更谷は1980年生まれ。漆芸家の家に生まれ、父・更谷富造のもとで技術を学んだのち、東海大学で芸術とデザインを学び、京都で漆芸家・竹田省に師事した。2012年にニューヨークへ拠点を移して以降、漆の可能性を拡張する立体作品を発表している。
更谷にとって日本で初となる本展では、大小様々な漆の球体作品が展示されている。ギャラリー1階では、直径約2メートルの漆による球体作品を中心に展示。3階では、直径7センチから72センチまで、黒と赤の2種類の漆の球体を組み合わせたインスタレーションが展開されている。

更谷は本展の開幕に際し、「丸という極めてシンプルな形態は、誰が見ても直感的に美しさを感じることができる。いっぽうで、完全な球体を漆によって制作することは高度な技術を要する。漆を専門とする職人から見ても難易度が高く、そして鑑賞者にとっては直感的に魅力が伝わるものといえる」と語る。
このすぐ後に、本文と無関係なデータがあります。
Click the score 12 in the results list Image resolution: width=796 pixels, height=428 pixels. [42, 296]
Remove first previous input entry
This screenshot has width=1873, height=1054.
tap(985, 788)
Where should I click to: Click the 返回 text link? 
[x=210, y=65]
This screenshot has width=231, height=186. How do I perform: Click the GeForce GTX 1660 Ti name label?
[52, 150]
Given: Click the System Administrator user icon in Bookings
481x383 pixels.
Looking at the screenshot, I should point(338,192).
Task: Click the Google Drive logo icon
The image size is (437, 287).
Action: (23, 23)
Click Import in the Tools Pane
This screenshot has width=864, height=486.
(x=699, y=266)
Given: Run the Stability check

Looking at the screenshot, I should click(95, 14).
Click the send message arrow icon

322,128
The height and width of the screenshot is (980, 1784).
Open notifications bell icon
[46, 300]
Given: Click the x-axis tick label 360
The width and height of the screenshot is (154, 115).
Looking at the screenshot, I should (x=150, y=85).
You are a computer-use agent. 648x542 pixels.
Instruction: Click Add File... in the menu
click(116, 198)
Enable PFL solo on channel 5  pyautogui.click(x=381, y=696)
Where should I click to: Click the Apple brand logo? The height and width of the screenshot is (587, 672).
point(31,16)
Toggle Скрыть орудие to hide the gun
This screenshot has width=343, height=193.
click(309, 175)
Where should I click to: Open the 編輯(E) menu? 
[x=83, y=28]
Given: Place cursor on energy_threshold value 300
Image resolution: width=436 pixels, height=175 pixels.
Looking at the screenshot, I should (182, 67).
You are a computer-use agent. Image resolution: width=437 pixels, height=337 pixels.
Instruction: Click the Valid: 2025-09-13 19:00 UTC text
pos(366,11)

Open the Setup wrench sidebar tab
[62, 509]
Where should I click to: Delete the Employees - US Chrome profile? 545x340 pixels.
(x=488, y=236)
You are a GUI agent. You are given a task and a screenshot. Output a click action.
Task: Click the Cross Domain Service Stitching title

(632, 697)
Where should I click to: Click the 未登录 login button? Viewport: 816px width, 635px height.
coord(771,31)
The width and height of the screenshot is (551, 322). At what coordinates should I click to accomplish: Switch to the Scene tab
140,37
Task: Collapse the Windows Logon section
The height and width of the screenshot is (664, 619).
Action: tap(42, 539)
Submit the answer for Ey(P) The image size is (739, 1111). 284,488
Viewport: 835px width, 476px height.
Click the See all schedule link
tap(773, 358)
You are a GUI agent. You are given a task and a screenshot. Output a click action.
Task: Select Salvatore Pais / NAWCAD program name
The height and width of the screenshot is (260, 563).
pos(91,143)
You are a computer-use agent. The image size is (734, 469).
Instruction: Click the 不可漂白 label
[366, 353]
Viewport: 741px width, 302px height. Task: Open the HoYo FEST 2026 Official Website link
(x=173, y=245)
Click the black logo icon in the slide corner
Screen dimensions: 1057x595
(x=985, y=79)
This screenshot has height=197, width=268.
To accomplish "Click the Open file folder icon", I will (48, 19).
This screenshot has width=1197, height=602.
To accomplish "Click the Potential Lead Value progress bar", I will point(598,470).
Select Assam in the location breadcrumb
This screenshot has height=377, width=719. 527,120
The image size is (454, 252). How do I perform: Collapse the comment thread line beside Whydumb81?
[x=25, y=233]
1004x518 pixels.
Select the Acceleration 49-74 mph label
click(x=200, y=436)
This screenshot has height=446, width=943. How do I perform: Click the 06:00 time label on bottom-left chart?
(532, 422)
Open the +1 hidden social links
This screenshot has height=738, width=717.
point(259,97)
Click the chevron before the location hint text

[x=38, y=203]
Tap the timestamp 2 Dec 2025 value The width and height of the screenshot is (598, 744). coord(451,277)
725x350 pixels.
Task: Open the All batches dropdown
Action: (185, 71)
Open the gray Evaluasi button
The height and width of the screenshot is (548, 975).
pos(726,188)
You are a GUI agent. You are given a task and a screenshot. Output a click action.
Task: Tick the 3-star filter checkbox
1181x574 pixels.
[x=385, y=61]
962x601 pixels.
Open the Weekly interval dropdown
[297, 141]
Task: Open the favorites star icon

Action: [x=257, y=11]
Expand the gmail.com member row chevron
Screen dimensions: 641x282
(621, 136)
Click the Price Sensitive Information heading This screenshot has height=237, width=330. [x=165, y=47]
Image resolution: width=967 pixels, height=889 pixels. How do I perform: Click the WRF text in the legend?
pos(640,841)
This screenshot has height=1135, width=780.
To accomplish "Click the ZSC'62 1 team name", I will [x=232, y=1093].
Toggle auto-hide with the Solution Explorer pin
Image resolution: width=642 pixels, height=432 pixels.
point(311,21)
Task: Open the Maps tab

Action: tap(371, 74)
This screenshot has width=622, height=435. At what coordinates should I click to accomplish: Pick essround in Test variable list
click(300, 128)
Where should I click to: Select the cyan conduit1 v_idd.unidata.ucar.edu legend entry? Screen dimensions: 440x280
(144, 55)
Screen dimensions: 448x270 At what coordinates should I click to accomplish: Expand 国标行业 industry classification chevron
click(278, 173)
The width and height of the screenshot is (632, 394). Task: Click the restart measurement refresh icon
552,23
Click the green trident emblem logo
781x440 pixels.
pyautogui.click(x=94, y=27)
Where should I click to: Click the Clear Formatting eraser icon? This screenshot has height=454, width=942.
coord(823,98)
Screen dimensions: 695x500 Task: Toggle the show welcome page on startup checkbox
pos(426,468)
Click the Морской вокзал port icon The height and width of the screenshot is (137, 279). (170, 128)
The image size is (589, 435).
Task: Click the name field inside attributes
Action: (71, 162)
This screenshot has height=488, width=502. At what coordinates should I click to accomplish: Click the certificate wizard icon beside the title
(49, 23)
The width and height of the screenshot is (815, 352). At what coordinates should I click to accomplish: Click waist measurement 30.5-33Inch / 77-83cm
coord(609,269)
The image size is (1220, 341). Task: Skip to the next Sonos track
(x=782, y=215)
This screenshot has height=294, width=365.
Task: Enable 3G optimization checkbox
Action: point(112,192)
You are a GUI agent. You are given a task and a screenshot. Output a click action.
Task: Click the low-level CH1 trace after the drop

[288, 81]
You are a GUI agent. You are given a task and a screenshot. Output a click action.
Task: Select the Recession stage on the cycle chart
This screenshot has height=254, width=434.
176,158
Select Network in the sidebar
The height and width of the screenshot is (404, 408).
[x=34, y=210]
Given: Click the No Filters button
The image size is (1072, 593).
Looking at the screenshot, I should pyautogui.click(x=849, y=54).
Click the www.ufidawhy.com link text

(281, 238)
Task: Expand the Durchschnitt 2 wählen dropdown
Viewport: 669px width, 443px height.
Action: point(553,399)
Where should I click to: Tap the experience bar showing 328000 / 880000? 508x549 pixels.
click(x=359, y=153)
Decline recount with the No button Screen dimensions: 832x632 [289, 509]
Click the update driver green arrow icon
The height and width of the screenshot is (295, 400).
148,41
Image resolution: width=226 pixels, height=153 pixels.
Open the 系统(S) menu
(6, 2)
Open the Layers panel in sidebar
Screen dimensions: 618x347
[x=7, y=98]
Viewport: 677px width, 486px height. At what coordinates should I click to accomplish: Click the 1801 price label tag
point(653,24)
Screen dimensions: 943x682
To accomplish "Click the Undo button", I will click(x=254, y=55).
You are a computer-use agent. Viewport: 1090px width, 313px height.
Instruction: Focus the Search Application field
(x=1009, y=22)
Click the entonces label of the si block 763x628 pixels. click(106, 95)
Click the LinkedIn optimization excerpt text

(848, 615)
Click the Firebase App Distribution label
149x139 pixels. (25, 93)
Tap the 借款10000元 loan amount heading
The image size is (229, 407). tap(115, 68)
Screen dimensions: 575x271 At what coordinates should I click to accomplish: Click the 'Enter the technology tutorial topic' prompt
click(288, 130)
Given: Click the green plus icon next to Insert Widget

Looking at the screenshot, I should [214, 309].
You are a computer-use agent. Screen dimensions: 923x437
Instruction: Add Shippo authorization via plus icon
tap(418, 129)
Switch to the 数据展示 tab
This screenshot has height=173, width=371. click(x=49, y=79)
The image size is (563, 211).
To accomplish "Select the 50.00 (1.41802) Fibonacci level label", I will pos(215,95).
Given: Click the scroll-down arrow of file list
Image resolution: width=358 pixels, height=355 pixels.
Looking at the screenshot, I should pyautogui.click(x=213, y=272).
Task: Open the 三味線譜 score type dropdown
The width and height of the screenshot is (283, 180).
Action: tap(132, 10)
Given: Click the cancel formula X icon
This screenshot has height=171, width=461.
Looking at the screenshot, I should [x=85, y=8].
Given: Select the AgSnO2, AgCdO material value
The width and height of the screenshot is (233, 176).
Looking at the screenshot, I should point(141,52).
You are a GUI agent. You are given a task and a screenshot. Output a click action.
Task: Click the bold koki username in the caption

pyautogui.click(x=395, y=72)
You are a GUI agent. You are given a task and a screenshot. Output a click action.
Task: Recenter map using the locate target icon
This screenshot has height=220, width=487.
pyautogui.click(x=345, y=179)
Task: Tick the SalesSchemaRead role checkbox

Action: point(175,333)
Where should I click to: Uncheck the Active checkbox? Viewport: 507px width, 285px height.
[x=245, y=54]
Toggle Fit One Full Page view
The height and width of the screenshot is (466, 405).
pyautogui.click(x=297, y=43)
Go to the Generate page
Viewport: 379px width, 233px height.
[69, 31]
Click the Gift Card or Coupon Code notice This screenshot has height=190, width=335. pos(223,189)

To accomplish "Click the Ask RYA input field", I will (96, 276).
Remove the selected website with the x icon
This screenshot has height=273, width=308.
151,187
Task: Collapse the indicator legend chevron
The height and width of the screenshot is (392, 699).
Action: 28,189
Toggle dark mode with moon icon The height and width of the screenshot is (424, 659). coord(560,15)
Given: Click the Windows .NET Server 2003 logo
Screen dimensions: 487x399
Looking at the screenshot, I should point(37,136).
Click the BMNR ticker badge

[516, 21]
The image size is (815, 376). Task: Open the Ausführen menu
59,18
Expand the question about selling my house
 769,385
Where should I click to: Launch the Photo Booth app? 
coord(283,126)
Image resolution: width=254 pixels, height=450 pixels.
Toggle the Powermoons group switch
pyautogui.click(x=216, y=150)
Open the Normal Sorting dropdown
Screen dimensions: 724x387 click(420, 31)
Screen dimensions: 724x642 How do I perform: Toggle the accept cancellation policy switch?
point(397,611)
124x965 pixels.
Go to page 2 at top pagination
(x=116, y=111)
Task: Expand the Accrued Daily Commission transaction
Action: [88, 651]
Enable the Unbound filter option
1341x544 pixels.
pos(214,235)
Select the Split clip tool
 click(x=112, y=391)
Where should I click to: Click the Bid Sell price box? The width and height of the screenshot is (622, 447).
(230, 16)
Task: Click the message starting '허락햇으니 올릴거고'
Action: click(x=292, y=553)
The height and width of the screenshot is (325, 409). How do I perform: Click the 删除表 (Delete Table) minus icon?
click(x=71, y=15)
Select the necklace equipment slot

作品は、丸みのある芯材に麻布を貼り込み、漆と錆を何層にも重ねながら形を整えていく「乾漆」の技法によって制作されている。仏像制作にも用いられてきた伝統技法であり、型を使わずすべて手作業で制作される。各層ごとに研磨を施し、さらに数層の仕上げ塗りを重ねることで完成するため、1点の制作には数ヶ月を要するという。

漆は、日本、中国、東南アジアに自生するウルシの木の樹液から採取される天然素材であり、特定の温度と湿度条件下で化学反応を起こして硬化する。形成された塗膜は非常に強靭で、環境条件によっては1000年以上の耐久性を持つとも言われる。更谷はこうした素材の特性に着目し、「自分がつくった作品が1000年後、2000年後にも残る可能性がある。作品はある意味でタイムカプセルのような存在でもあり、未来へと技術を伝える媒介となりうる」と述べる。
漆の表面は一見すると深い黒色に見えるが、実際には透明な漆を何層にも塗り重ねることで生まれる色であり、光の当たり方によって内部のテクスチャーがほのかに透けて見える。また、漆は時間の経過とともに色が変化する性質を持ち、年月を経ることで表情が変わっていく。鑑賞者は、作品を長い時間のなかで味わうことになる。
更谷が現代美術という文脈で漆作品を制作する背景には、漆産業の現状に対する問題意識もある。家庭で漆器を日常的に使う文化が薄れ、伝統工芸だけでは産業を維持することが難しくなっているなか、現代美術という領域で漆の新たな可能性を提示することで、素材そのものの価値を広げたいと考えているという。「本物の漆に触れる機会を増やすことで、人々が漆の良さを感じ取れるようになる。そうした体験を通じて、漆の美しさや価値を少しずつ伝えていくことができればと思っている」。